Manufacturers have expressed fresh worry over the exorbitant cost of energy, citing attendant operating costs and lack of competitive edge. While Nigeria does not have the most expensive tariff in Africa, most manufacturers and industrial clusters/layouts are on Band A with a tariff of N209.50/kWh, which promises 20 hours of electricity daily. Some manufacturers said that though the power situation improved last year, they still spend a premium on not just tariffs but also alternative energy.
Executive Director, Universal Luggage Limited, and past chair of the Manufacturers Association of Nigeria (MAN), Apapa, Frank Ike Onyebu, said there has been a recent slight improvement in the power situation.
“However, we still have regular issues of unexplained outages. Sometimes, we are told that power would be switched off for routine maintenance, for say an hour, and it extends to three or four hours.

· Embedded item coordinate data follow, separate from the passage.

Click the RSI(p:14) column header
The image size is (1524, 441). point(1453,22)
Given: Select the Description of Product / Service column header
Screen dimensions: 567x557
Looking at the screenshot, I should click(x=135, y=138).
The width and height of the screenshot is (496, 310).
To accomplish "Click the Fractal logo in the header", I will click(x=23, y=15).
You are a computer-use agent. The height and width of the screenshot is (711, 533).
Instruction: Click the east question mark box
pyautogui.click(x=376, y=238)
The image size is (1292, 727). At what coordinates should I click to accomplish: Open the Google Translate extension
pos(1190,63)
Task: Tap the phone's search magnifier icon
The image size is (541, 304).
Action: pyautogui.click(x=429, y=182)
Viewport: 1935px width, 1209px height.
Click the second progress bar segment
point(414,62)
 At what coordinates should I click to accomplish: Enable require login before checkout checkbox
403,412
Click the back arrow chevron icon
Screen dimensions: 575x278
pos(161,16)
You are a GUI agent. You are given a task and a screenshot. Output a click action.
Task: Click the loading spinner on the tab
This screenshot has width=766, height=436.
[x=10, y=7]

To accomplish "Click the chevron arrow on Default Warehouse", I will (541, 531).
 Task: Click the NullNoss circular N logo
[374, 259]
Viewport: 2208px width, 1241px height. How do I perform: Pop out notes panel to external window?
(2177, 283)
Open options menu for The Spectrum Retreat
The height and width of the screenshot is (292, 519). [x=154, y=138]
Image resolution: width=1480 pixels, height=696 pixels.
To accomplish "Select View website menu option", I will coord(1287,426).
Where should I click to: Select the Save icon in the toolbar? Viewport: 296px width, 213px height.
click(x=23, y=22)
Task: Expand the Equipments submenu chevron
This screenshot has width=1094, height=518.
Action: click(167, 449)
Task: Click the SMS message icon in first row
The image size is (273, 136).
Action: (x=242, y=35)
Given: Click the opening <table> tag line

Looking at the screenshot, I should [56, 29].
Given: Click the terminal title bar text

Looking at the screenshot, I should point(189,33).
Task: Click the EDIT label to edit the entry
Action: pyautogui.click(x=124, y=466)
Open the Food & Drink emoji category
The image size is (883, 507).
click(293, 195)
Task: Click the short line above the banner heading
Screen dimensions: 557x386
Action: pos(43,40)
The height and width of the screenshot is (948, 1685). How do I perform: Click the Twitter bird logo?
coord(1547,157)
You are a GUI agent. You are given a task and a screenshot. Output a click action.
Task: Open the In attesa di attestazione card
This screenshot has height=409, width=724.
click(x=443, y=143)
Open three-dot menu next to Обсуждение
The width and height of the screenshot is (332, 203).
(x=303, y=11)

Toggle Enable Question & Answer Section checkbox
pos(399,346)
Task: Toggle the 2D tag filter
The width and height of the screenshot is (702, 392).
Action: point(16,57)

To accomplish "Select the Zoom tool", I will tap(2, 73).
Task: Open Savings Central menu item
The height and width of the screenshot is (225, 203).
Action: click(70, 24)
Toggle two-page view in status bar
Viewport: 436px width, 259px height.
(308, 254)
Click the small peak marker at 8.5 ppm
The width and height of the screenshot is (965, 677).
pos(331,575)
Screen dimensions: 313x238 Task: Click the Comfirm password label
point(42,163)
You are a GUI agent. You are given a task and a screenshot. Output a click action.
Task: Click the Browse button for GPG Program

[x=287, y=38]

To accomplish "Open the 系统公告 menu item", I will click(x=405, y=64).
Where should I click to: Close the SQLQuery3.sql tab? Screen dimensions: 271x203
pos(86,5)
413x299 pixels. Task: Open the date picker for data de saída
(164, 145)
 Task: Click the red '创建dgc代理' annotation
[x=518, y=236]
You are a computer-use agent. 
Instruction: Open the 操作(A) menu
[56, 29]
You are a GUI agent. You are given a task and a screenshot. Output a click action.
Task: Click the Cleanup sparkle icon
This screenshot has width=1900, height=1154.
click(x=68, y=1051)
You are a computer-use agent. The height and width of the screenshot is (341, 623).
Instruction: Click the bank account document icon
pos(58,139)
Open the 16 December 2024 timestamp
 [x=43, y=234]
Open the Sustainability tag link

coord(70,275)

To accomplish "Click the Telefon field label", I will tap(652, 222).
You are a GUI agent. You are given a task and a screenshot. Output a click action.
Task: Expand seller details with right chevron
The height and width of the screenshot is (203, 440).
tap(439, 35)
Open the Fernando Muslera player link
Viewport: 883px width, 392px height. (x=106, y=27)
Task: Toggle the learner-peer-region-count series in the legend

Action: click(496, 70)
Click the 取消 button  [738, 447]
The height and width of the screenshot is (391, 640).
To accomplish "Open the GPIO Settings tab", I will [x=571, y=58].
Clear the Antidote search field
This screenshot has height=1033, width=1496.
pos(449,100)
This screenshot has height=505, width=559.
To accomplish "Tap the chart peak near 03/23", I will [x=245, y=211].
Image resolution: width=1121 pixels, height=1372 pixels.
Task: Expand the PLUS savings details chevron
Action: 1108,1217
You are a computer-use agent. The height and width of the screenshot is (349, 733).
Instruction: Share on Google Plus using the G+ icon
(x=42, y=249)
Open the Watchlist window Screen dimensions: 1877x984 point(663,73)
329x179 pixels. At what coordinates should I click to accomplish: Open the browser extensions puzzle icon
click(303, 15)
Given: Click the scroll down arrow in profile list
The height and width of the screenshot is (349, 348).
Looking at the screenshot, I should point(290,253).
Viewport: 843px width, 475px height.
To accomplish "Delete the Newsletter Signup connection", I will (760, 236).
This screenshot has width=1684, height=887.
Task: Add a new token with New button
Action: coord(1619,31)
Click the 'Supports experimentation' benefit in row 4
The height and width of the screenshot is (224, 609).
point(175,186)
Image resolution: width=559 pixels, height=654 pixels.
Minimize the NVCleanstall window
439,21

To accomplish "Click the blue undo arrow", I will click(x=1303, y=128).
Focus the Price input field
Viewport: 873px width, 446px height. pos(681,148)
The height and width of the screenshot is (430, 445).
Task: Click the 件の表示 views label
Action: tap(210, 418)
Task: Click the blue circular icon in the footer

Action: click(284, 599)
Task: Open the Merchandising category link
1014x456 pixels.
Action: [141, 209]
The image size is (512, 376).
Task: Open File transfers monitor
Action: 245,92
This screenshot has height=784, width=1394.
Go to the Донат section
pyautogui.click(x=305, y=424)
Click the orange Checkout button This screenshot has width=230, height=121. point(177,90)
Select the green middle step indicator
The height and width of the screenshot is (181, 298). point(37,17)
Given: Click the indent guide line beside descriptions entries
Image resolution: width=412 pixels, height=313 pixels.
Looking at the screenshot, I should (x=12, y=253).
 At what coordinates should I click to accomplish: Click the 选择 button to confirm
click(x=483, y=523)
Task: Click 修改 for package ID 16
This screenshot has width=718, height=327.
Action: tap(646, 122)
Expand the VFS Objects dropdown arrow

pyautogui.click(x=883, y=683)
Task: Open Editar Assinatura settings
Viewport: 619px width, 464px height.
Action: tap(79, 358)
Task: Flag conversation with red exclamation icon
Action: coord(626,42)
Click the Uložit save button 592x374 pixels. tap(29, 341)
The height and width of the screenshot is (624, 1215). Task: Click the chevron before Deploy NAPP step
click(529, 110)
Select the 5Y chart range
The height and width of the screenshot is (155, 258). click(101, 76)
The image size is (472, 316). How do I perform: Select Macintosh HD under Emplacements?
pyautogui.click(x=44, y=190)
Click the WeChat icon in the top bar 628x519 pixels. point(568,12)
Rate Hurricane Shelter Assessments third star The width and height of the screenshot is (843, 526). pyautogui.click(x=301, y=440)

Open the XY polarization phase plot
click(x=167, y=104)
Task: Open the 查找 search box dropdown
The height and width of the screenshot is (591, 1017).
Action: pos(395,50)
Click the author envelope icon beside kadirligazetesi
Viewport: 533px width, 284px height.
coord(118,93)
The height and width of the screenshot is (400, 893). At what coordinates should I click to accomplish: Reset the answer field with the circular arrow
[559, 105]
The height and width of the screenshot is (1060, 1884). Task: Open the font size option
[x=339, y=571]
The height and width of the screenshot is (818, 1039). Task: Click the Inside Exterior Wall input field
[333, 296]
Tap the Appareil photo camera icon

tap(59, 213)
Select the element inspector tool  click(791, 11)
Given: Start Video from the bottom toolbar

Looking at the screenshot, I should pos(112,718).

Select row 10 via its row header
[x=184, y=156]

But we do not even complain anymore.
“Last year, we used to experience very regular outages that would last two straight days with zero explanations on this same Band A that is supposed to be at least 20 hours of supply daily. But in the last couple of weeks, it has improved.”
Calling for the lowering of the Band A tariff to help the manufacturers become more competitive regionally and across the continent, he said the electricity bill is still too high, as they pay between N180 million and N220 million monthly.
“This is how it is generally for companies around the Amuwo-Odofin industrial cluster. We pay through our nose monthly; this is in addition to still running alternative sources of energy when the power is out. How are we supposed to compete favourably when energy costs remain this exorbitant?” he asked.
He revealed a plan to gradually divest from the national grid and adopt solar energy during the day, while relying on the grid for nighttime production.
“There are talks on the table from our national body for IPPs for the different industrial clusters and zones, and we hope this comes to fruition quickly. The cost of energy is too high; even the alternative sources are also expensive, which is a big problem for manufacturers,” he said.
The MAN Chairman, South-East Kaduna, Kabiru Kassim, noted that power supply was extremely poor last year. He expressed optimism that this year would be better as the group has reached an agreement with Kaduna Electricity Distribution Company (KEDCO).
“Towards the end of 2025, supply picked up, and we hope it gets better this year. Our issues with KEDCO have been resolved, and we have reached an understanding with the distribution company. We asked for better consideration for manufacturers and industrial layouts to improve our production capacity, and they have promised to deliver, so we remain hopeful,” he said.
Speaking on the plans to divest to IPPs, he said there are not enough plants to produce the level of energy manufacturers need, but that many companies have started developing mini-grids. “However, one can only generate within one’s facility capacity currently. If my generating capacity, for instance, is 5MW and I have an excess of 2MW, I can only sell after I have gotten a licence from NERC. This is a bit cumbersome, but it is still better than how it was in the past when we couldn’t sell or transmit to others,” he said.
Pointing out that the energy bill is still on the high side, he said it ranges between N11 million and N20 million for most of the companies under his jurisdiction. “We were placed under Band A and while the light situation has improved a bit this year, the bill is still on the high side. This can be quite discouraging, especially as production and operating costs continue to skyrocket,” he said.
Reacting, Chief Executive Officer (CEO), Kazih Kits, Dr Chinedu Otakpor-Azih, said their power supply has gone from bad to worse. Noting that their own situation is even more peculiar in the Iju/Ishaga area where her factory is located, she said robbers carted away the transformer’s wires in November last year.
“When we reported the matter to the DisCo in charge of the area, they said if we wait for them to replace it, it will be at the end of Q1, in March. We were told that if we want power, we should raise money and buy it back ourselves. This is so unfair, why are we the ones saddled with the responsibility of buying wires and cables and building gates to protect them from being stolen again? Even after we bought the wires and made the necessary payments, the light situation deteriorated completely. In fact, I don’t think we are under any Band in this area, that is how bad the light situation is. We have been relying on diesel to produce, this is unsustainable.
“In addition to all these hardships, our taxes have increased. What do businesses get in return for all we do and endure? We spend hundreds of thousands on diesel monthly and have completely stopped night production to manage our diesel costs. Even during the day, we stop production at exactly 5pm and turn off the generators. Despite the poor supply, the electricity bills come in like clockwork.
“In the past, we delivered to customers in about a week or 10 days; but now, because of the power situation and the fact that we are rationing diesel, delivery time has gone up to three weeks.”
She noted that they have the capacity and manpower to run 24-hour production but the poor light situation continues to hamper them. “Now compare with our counterparts from other countries that have affordable power, no diesel expense and are able to run 24-hour shifts. How does the government want us to compete, sell at a reasonable price, make profit and still remain in business?” she queried.